Given task –
Reproduce the lines below verbatim, from the first line of the records through the line containing "click(678, 263)", including both of those lines.

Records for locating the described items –
************

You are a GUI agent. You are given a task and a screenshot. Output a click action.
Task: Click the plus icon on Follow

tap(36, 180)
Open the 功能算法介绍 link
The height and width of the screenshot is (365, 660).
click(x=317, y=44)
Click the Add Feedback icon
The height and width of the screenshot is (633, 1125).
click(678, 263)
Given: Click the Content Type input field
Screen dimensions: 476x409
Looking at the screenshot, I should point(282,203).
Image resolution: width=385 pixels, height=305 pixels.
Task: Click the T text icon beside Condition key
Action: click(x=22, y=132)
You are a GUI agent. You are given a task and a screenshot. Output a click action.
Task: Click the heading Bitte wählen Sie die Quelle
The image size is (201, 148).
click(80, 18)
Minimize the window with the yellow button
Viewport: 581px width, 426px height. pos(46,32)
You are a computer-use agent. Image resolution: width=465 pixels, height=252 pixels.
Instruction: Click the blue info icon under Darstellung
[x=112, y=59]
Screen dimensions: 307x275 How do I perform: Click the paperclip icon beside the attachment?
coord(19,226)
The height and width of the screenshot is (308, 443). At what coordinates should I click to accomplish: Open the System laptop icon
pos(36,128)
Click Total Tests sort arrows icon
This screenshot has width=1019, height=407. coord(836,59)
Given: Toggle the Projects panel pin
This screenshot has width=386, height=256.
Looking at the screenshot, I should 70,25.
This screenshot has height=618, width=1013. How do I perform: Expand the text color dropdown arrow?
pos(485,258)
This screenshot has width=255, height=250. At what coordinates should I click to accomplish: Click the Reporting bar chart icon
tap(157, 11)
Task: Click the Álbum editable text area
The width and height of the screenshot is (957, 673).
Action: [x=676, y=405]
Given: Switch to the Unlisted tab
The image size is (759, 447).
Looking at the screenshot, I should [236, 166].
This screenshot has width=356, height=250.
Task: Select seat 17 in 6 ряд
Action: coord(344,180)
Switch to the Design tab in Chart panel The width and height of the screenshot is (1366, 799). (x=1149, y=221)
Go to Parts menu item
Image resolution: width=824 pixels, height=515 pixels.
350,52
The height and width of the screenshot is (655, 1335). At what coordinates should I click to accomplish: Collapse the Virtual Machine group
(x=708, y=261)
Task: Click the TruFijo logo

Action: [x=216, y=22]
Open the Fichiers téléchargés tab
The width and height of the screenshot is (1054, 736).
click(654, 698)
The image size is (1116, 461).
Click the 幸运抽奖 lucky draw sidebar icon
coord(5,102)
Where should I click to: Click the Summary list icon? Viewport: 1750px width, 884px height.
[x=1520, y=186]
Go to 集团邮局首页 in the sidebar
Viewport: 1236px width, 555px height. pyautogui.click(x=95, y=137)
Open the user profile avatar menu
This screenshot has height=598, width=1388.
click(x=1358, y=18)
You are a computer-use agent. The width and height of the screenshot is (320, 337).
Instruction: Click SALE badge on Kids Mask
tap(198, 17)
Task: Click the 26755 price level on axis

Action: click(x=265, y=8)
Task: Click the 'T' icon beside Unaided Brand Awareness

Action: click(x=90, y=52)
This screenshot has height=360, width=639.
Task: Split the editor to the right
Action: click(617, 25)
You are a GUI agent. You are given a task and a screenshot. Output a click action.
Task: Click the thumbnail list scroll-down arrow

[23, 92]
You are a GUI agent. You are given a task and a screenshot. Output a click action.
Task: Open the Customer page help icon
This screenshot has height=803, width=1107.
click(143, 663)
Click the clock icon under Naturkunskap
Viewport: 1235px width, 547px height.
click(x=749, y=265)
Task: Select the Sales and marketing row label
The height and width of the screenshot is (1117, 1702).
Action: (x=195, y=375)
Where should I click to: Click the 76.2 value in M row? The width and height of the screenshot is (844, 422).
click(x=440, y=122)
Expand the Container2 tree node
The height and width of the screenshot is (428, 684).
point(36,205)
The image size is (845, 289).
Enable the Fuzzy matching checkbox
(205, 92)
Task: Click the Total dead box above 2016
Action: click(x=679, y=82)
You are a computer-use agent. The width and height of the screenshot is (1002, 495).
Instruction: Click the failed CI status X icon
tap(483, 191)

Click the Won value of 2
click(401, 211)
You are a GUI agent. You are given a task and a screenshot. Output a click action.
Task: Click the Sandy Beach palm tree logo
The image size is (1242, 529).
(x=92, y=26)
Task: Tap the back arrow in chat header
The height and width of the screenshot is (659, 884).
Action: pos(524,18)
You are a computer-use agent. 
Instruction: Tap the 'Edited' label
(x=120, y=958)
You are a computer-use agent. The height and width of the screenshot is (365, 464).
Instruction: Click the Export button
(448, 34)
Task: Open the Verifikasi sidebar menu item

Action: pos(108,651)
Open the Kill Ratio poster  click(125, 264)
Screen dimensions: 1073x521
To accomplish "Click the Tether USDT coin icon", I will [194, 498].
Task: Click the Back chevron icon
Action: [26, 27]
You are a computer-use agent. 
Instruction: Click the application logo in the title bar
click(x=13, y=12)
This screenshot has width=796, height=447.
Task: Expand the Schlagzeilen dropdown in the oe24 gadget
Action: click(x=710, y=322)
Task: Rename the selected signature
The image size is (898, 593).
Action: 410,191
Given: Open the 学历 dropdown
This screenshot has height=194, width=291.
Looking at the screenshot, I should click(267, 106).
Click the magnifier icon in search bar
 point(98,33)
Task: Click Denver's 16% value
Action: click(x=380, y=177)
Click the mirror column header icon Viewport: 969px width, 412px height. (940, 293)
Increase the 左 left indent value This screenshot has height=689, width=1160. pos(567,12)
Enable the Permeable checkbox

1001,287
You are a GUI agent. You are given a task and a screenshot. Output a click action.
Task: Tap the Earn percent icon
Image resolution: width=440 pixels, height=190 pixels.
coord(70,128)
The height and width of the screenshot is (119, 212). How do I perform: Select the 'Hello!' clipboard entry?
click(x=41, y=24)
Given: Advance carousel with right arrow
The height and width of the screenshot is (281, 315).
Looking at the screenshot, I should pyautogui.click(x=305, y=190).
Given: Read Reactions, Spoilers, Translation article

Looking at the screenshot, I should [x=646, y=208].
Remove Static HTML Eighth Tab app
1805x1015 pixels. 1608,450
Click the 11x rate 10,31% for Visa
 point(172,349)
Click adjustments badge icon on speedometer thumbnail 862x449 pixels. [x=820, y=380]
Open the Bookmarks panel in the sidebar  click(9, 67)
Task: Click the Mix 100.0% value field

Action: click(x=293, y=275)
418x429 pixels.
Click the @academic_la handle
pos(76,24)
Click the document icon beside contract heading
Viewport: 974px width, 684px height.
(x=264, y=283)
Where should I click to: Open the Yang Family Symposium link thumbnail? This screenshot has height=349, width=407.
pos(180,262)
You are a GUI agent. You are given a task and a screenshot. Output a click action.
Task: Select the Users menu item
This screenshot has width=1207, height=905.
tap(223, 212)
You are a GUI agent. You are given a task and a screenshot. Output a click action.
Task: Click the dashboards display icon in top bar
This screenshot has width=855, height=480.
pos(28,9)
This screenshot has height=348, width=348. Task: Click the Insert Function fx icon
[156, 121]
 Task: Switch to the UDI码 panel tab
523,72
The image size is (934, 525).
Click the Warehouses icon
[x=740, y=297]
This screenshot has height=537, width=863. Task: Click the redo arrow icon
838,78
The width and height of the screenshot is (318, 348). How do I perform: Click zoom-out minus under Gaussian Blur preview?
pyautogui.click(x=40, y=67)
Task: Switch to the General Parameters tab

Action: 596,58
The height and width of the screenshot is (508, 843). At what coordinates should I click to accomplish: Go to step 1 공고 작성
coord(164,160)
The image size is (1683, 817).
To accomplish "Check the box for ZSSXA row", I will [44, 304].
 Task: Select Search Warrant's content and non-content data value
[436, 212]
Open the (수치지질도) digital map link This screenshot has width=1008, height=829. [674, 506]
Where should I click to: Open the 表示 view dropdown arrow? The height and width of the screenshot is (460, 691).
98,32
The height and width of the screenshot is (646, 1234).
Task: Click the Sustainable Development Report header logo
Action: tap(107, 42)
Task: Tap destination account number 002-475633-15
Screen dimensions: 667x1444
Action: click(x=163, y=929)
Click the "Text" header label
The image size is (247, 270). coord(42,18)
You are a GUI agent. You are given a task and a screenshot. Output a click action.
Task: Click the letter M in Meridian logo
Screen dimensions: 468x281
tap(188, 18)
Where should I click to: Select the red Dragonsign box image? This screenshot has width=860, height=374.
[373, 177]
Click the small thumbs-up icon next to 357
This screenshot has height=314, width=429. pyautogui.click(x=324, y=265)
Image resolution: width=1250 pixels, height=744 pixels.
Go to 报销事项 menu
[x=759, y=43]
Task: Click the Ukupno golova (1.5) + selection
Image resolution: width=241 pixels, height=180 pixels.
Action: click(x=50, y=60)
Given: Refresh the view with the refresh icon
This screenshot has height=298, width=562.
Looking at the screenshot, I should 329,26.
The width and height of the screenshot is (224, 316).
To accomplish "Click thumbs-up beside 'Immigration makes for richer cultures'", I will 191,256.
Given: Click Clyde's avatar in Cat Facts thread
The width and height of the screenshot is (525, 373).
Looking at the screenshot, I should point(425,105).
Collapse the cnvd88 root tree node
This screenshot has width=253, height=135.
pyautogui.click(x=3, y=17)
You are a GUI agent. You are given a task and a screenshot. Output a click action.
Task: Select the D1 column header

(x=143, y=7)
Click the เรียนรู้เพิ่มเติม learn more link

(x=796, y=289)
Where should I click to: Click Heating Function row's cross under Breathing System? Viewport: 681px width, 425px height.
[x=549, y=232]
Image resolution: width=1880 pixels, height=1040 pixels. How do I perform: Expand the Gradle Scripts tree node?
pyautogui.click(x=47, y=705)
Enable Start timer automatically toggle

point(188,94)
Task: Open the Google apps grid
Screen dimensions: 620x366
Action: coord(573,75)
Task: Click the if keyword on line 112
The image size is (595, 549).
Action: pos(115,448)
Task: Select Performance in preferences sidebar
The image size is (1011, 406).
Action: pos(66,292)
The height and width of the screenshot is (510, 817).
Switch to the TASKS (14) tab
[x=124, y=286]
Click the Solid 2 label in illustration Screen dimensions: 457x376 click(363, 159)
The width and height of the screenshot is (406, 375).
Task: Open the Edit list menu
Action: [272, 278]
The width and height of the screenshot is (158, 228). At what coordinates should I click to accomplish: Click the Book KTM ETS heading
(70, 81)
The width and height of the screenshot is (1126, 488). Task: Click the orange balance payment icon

************

Finished task –
You are a GUI agent. You are given a task and a screenshot. Output a click action.
Task: Click the plus icon on Follow

tap(36, 180)
Open the 功能算法介绍 link
The height and width of the screenshot is (365, 660).
click(x=317, y=44)
Click the Add Feedback icon
The height and width of the screenshot is (633, 1125).
click(678, 263)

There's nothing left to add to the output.